I am using fastai 2.4 and the following, relatively trivial piece of code is failing:
dls = TextDataLoaders.from_folder(corpus_folder, valid_pct=0.1, is_lm=True, shuffle=False ) dls.show_batch(max_n=3) learn.fit_one_cycle(15)
During the call of fit_one_cycle I get the following error:
/usr/local/lib/python3.7/dist-packages/torch/_tensor.py in __torch_function__(cls, func, types, args, kwargs) 1021 1022 with _C.DisableTorchFunction(): -> 1023 ret = func(*args, **kwargs) 1024 return _convert(ret, cls) 1025 RuntimeError: stack expects each tensor to be equal size, but got  at entry 0 and  at entry 58
There has been a previous discussion about such an error in the following post but without any resolution: Fastai v2 text - #431 by chess
Does anybody understand what is going wrong here? Somehow the TextDataLoaders class is not correctly splitting and padding the content but I really don’t know where this happens and how this problem should be remedied.

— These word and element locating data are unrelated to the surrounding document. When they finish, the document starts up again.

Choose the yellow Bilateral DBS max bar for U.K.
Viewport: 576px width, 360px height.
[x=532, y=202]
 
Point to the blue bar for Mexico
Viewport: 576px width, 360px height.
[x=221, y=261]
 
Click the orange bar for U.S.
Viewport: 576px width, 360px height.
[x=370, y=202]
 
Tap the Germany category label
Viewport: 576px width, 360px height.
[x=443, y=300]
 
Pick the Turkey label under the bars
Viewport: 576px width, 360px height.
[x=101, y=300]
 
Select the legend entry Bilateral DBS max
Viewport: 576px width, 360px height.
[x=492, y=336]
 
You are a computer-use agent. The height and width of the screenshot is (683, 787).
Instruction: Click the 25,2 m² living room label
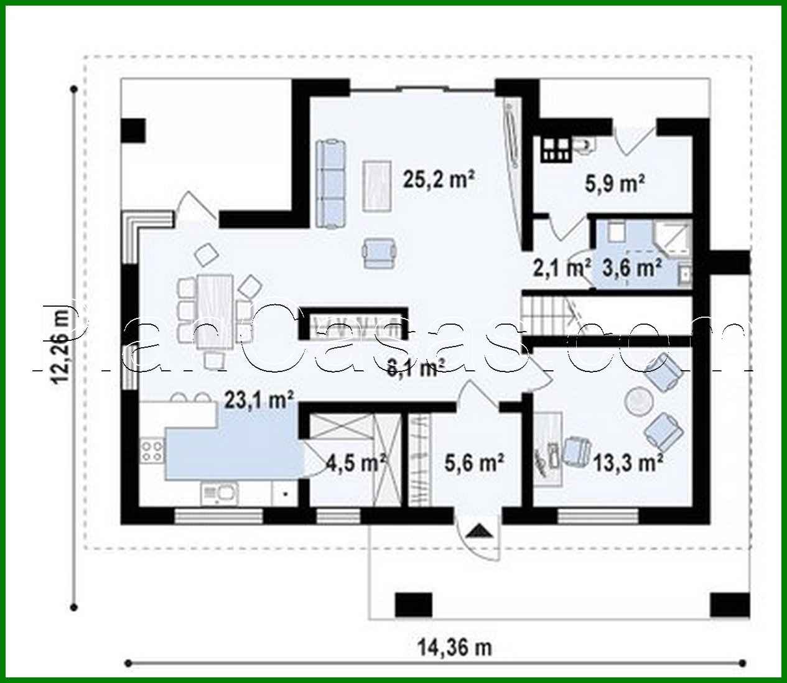coord(439,180)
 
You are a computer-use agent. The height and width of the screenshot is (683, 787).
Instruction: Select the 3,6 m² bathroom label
coord(631,269)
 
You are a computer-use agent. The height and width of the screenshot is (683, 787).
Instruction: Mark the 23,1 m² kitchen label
coord(259,400)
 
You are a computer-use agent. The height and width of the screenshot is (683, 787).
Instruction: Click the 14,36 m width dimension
coord(454,648)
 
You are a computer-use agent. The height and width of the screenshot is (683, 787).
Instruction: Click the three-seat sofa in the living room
coord(330,184)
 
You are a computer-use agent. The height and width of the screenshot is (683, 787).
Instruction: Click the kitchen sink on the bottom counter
coord(220,494)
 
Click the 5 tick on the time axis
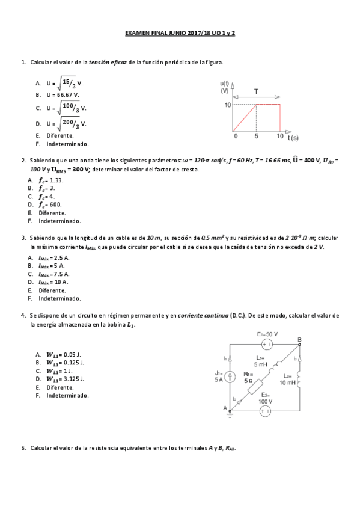coord(257,137)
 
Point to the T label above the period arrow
coord(257,92)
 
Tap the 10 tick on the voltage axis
coord(227,105)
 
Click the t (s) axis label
coord(293,138)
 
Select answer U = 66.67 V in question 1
coord(63,95)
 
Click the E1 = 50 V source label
coord(267,334)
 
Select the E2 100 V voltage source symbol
coord(266,411)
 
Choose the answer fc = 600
coord(50,204)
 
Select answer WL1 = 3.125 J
coord(65,379)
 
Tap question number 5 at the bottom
coord(23,448)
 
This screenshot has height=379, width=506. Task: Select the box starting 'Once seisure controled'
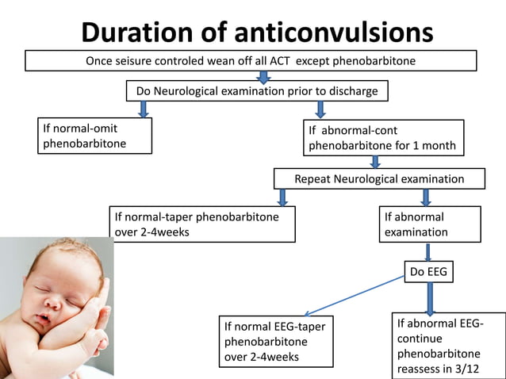click(x=251, y=61)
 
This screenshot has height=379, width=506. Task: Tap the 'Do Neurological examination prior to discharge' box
click(x=257, y=91)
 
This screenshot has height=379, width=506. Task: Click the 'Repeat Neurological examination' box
click(x=379, y=178)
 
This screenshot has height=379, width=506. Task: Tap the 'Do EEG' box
click(x=429, y=272)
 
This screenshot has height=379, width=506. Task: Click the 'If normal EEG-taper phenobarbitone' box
click(x=274, y=342)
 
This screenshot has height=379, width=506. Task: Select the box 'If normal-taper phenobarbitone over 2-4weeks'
click(x=203, y=224)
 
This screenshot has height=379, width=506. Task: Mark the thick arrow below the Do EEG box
click(x=430, y=299)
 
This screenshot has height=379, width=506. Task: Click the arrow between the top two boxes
click(x=264, y=76)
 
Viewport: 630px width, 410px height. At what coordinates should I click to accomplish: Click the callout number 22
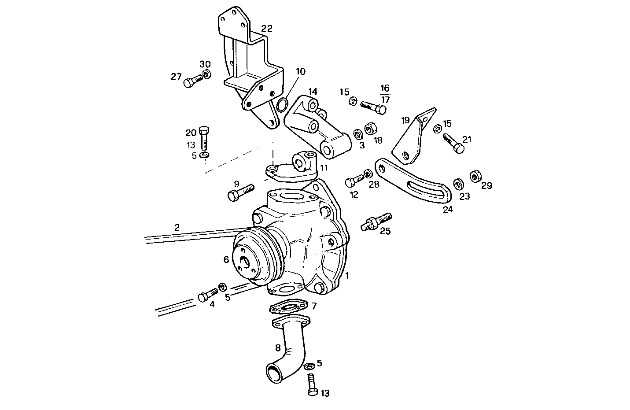pos(266,29)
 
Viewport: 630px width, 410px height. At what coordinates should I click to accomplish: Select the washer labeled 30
pos(206,74)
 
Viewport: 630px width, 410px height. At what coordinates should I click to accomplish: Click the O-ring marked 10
pos(283,105)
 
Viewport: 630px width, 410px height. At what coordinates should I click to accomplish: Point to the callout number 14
pos(313,92)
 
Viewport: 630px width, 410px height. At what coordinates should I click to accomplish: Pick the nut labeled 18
pos(370,129)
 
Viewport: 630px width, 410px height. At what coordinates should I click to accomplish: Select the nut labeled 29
pos(475,176)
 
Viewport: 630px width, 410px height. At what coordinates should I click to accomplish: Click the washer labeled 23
pos(458,183)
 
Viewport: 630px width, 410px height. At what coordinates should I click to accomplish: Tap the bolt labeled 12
pos(355,180)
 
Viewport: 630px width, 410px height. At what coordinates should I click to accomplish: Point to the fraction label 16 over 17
pos(385,94)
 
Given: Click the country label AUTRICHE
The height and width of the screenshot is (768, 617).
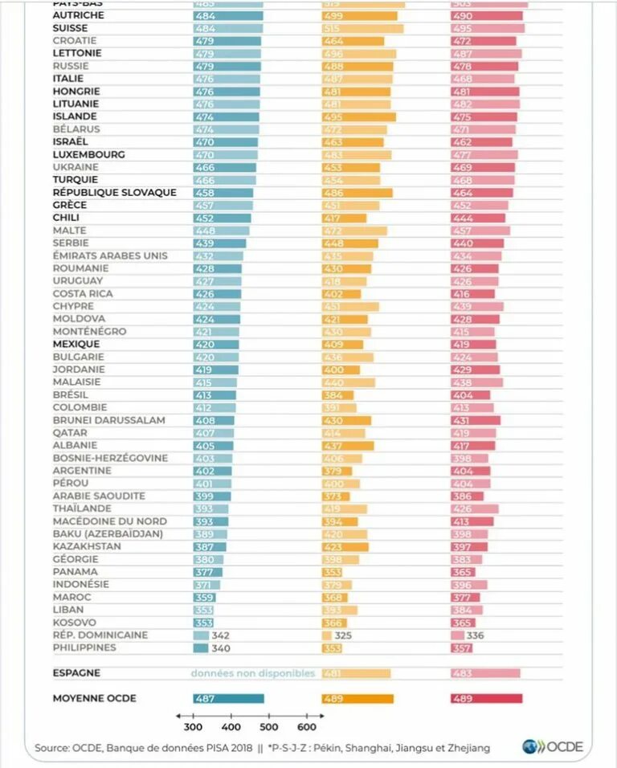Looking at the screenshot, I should click(x=79, y=15).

Has anybody been able to train a language model based on TextDataLoaders.from_folder( … ) with recent releases of fastai?

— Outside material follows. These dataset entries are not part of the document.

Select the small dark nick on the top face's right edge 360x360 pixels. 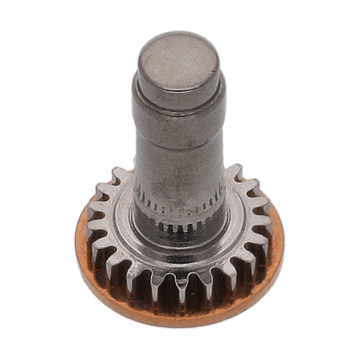click(213, 68)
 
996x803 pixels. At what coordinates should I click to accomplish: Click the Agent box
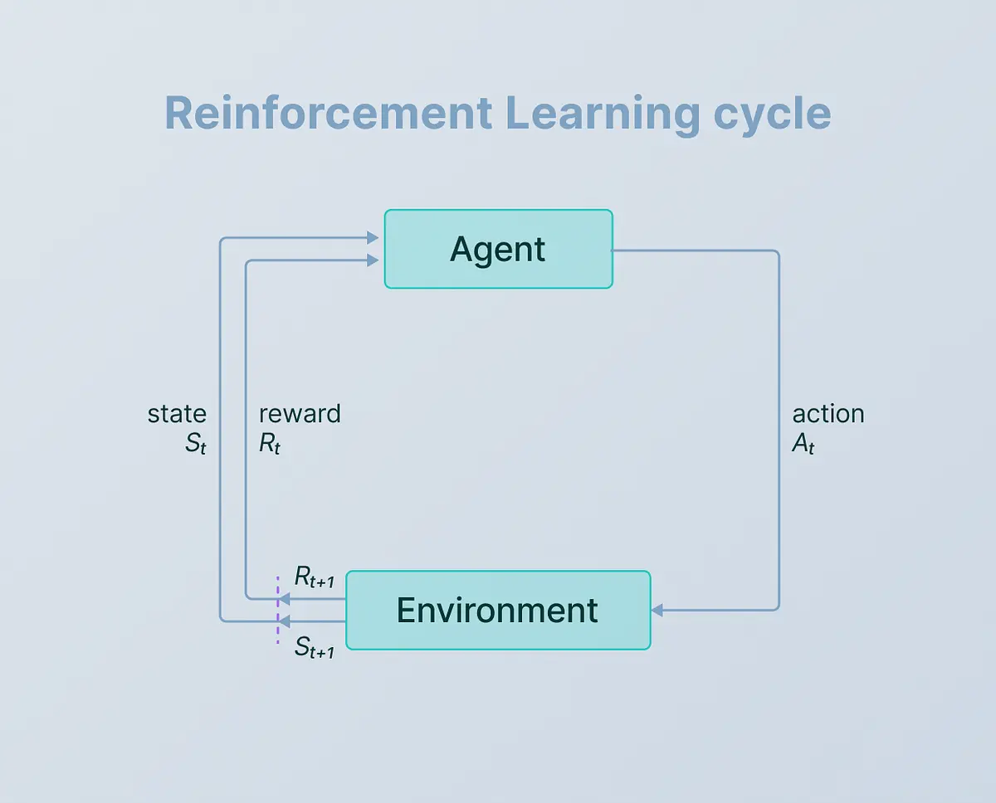coord(499,249)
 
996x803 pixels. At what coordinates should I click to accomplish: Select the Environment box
coord(499,610)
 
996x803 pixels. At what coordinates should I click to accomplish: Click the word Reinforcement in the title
coord(328,114)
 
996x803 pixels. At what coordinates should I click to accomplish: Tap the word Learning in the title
coord(602,115)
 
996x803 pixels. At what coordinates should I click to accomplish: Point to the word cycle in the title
coord(772,115)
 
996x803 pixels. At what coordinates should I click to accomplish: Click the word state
coord(177,414)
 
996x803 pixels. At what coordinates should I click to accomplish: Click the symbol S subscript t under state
coord(195,444)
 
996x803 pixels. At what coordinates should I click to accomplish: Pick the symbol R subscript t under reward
coord(270,444)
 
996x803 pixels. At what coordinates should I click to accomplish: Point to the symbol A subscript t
coord(803,444)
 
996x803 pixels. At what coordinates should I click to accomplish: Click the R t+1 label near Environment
coord(315,577)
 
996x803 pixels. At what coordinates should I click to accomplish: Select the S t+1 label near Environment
coord(315,647)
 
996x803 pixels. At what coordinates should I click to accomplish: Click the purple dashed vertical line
coord(278,610)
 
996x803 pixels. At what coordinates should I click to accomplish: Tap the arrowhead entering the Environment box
coord(657,610)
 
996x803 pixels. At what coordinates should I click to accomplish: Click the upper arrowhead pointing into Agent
coord(373,238)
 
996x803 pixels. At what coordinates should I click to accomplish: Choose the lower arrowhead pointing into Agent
coord(373,260)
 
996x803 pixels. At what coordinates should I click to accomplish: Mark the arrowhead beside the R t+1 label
coord(284,599)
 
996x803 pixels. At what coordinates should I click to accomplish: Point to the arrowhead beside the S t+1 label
coord(284,621)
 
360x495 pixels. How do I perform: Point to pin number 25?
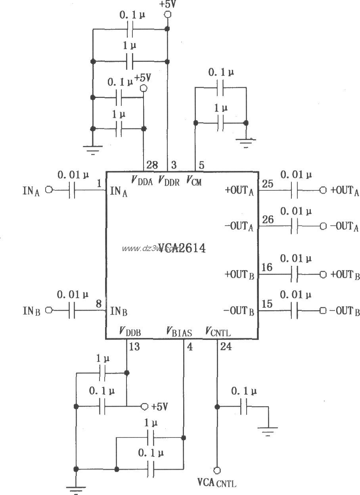tap(268, 184)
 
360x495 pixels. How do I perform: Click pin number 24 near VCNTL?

Does anyone have an idea how I could work around the problem?
Many thanks in advance!
(P.S. I have been able to work around the problem for small datasets by first loading all data into a dataframe with a single column and then using this as basis for the language model. But with the amount of data that I need this approach is unfeasible and exhausts the RAM of the machines on Google Colab. Using a dataframe for this purpose causes multiple copies of the entire corpus to be held in RAM and this is simply unfeasible).